TASK INSTRUCTIONS
Please report how many lines in the data below contain "agent". Nothing besides the number should be written.

Start of DATA TO USE

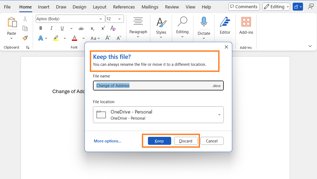Open the Styles gallery icon
This screenshot has width=317, height=179.
click(x=161, y=22)
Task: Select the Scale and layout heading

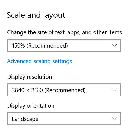Action: 36,15
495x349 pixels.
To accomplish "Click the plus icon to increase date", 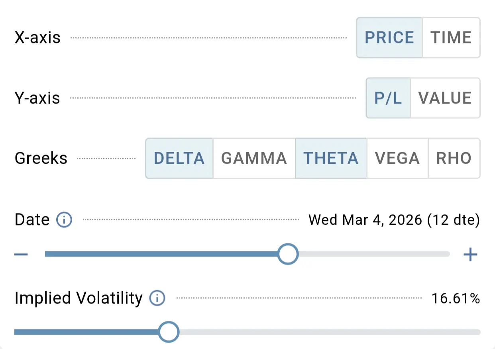I will (x=470, y=254).
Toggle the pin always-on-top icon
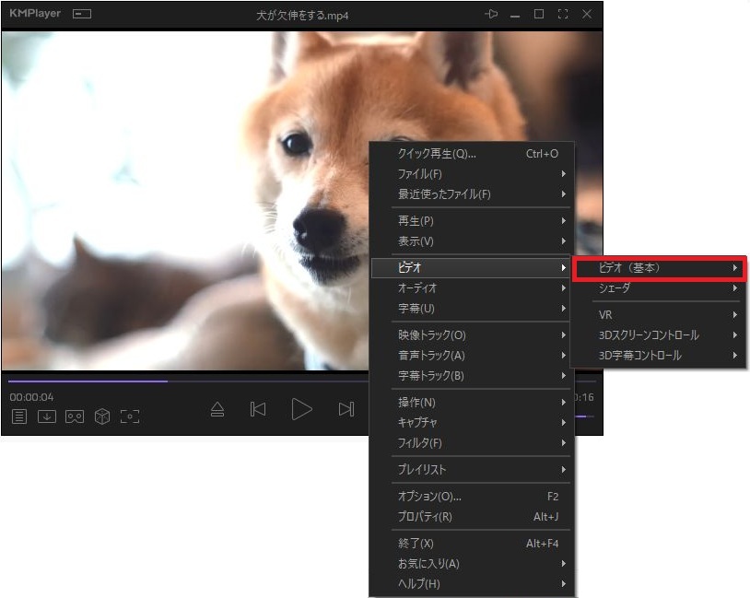 tap(491, 15)
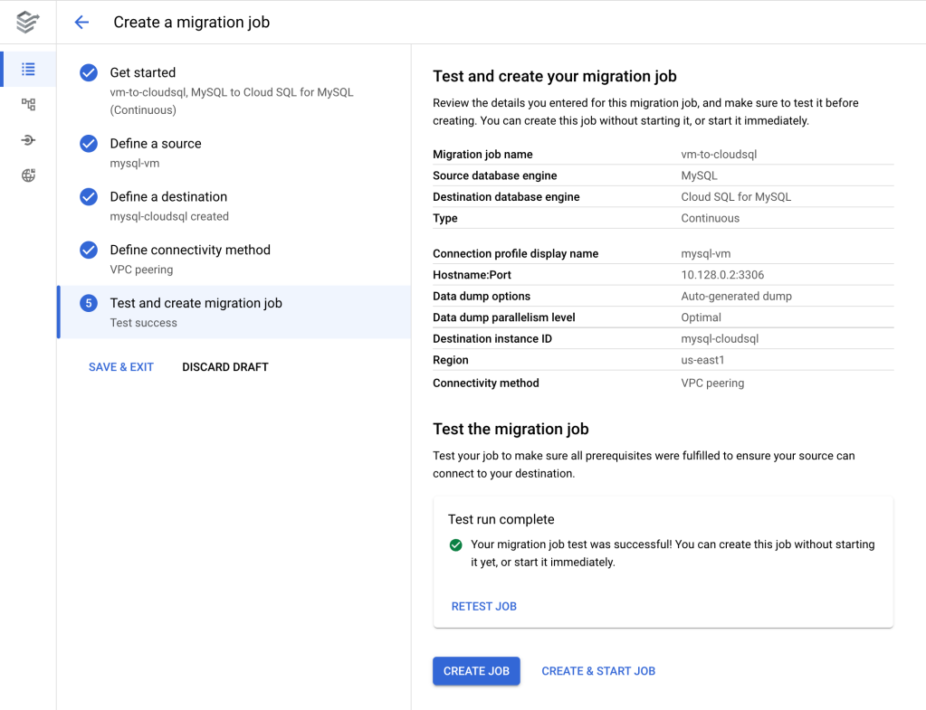Select the Get started step
The width and height of the screenshot is (926, 710).
coord(143,72)
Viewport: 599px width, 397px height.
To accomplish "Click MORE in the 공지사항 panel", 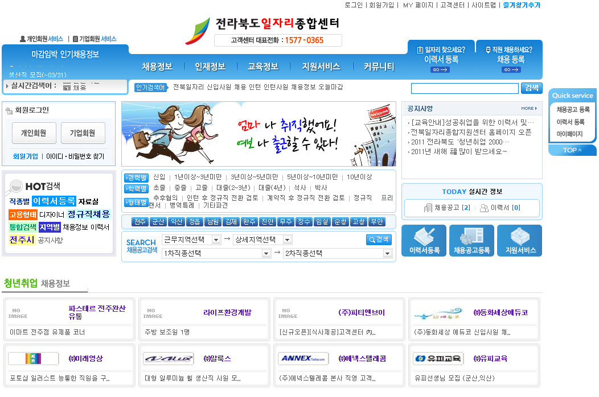I will point(528,108).
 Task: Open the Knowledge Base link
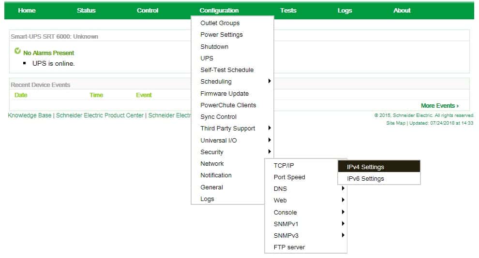point(30,115)
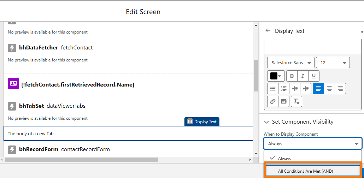This screenshot has width=364, height=178.
Task: Click the insert image icon
Action: point(284,101)
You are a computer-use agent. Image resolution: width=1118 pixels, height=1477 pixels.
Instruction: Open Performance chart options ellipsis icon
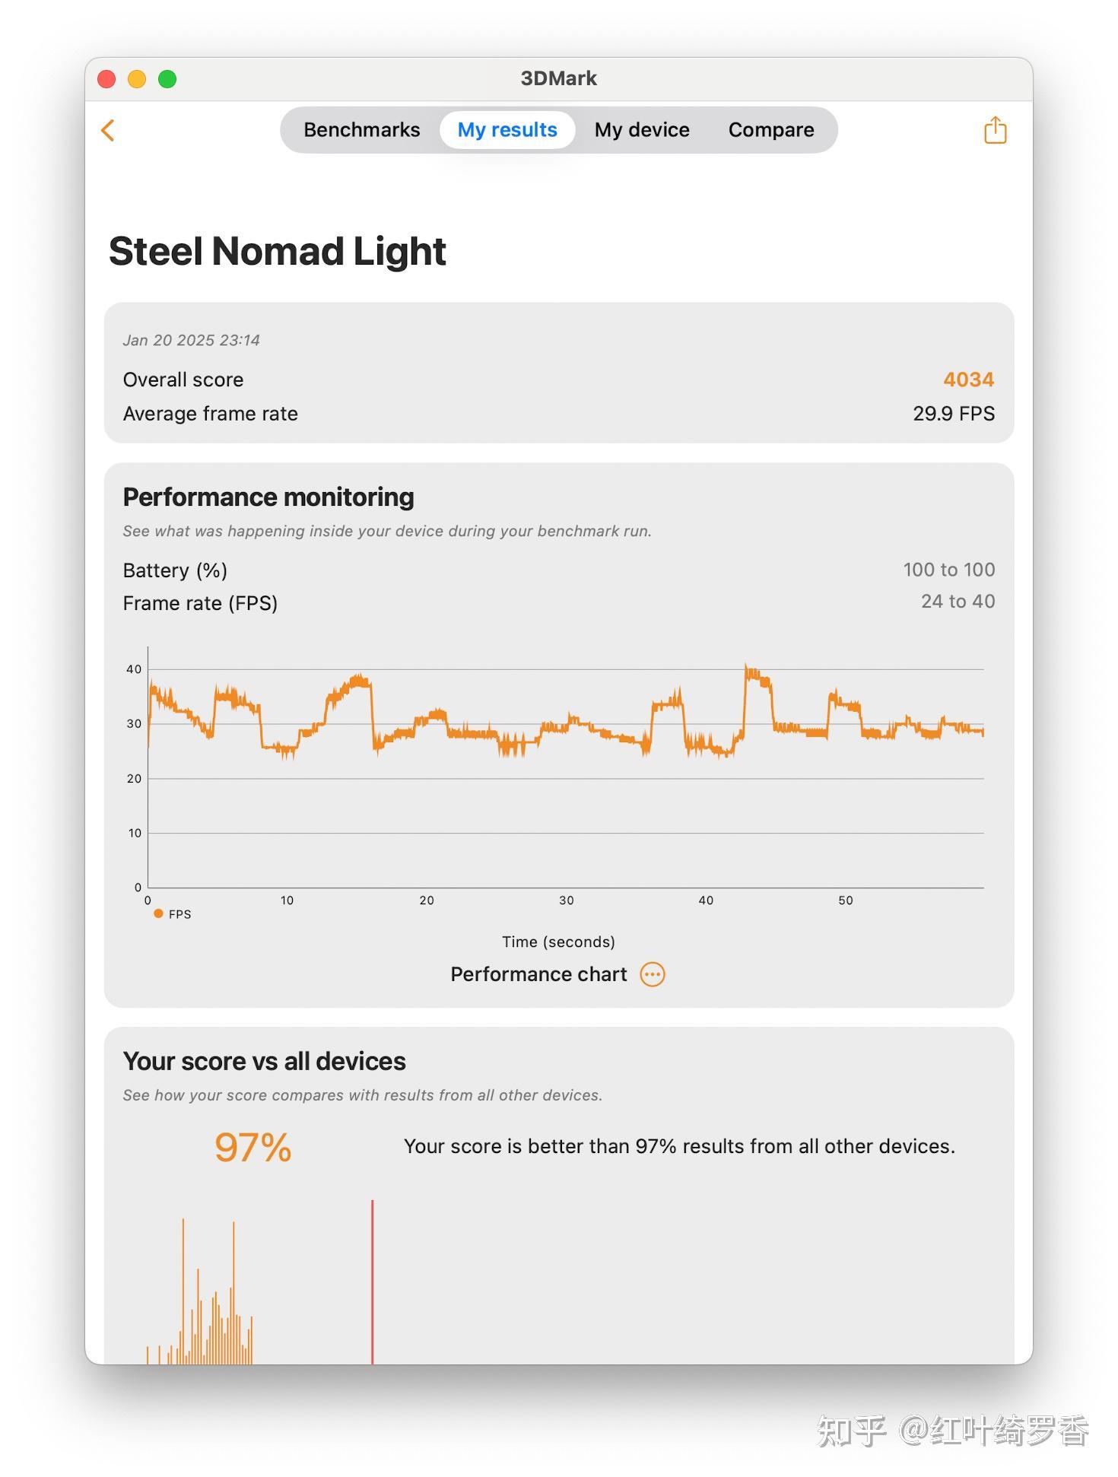pos(653,974)
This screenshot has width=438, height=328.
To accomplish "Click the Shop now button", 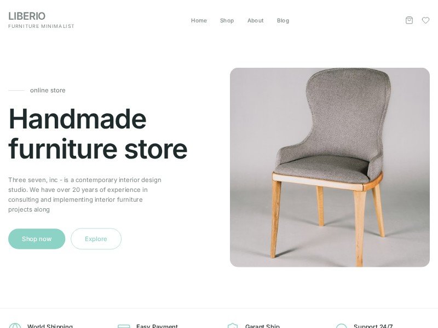I will [x=37, y=239].
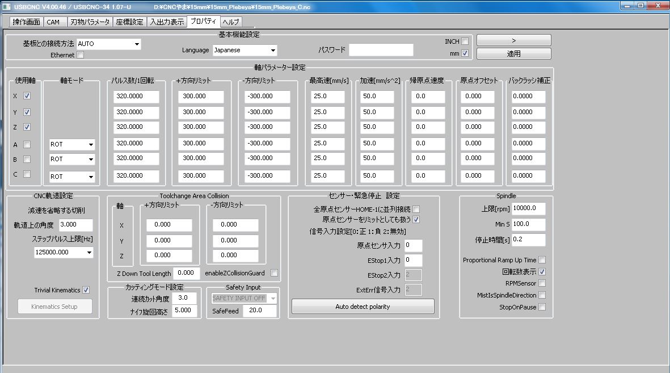Expand the Language Japanese dropdown
The width and height of the screenshot is (670, 373).
(245, 50)
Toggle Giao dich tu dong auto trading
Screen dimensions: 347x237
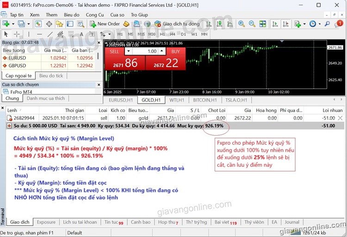pos(177,24)
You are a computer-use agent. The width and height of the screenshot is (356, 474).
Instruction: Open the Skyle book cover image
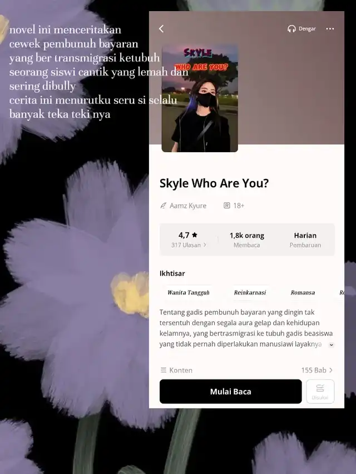200,98
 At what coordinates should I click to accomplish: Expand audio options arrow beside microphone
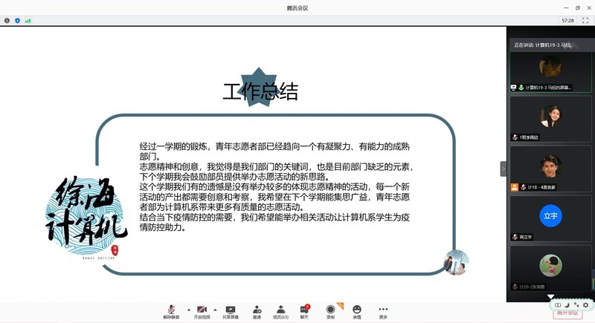pos(187,309)
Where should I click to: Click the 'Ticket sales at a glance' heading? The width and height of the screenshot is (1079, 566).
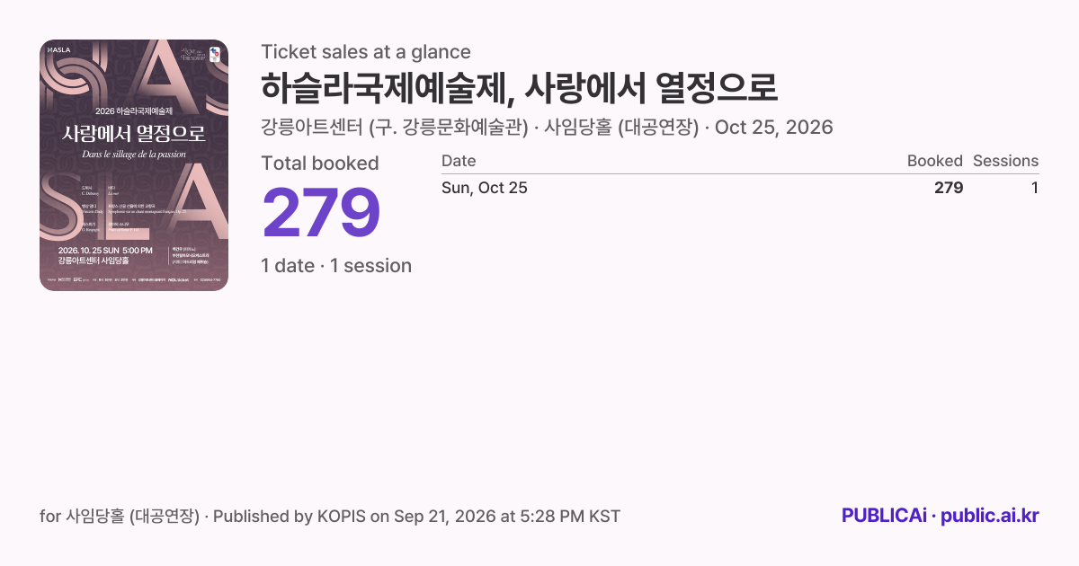(366, 52)
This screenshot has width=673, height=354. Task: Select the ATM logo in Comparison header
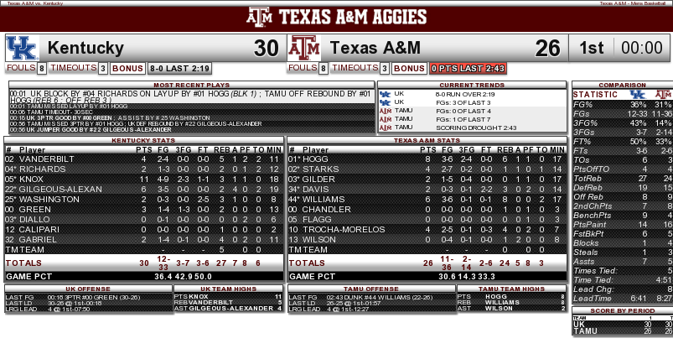[664, 94]
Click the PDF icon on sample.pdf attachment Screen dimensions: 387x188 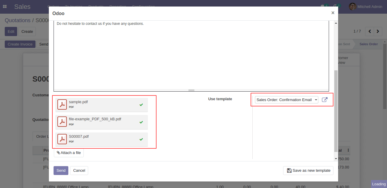click(x=62, y=104)
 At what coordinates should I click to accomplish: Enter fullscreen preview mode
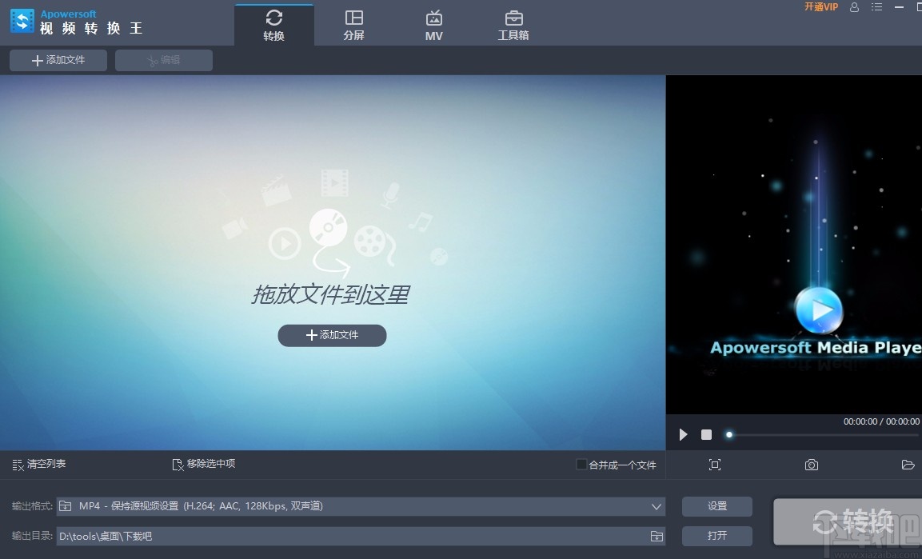(714, 465)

End of DATA TO USE

THE ANSWER
2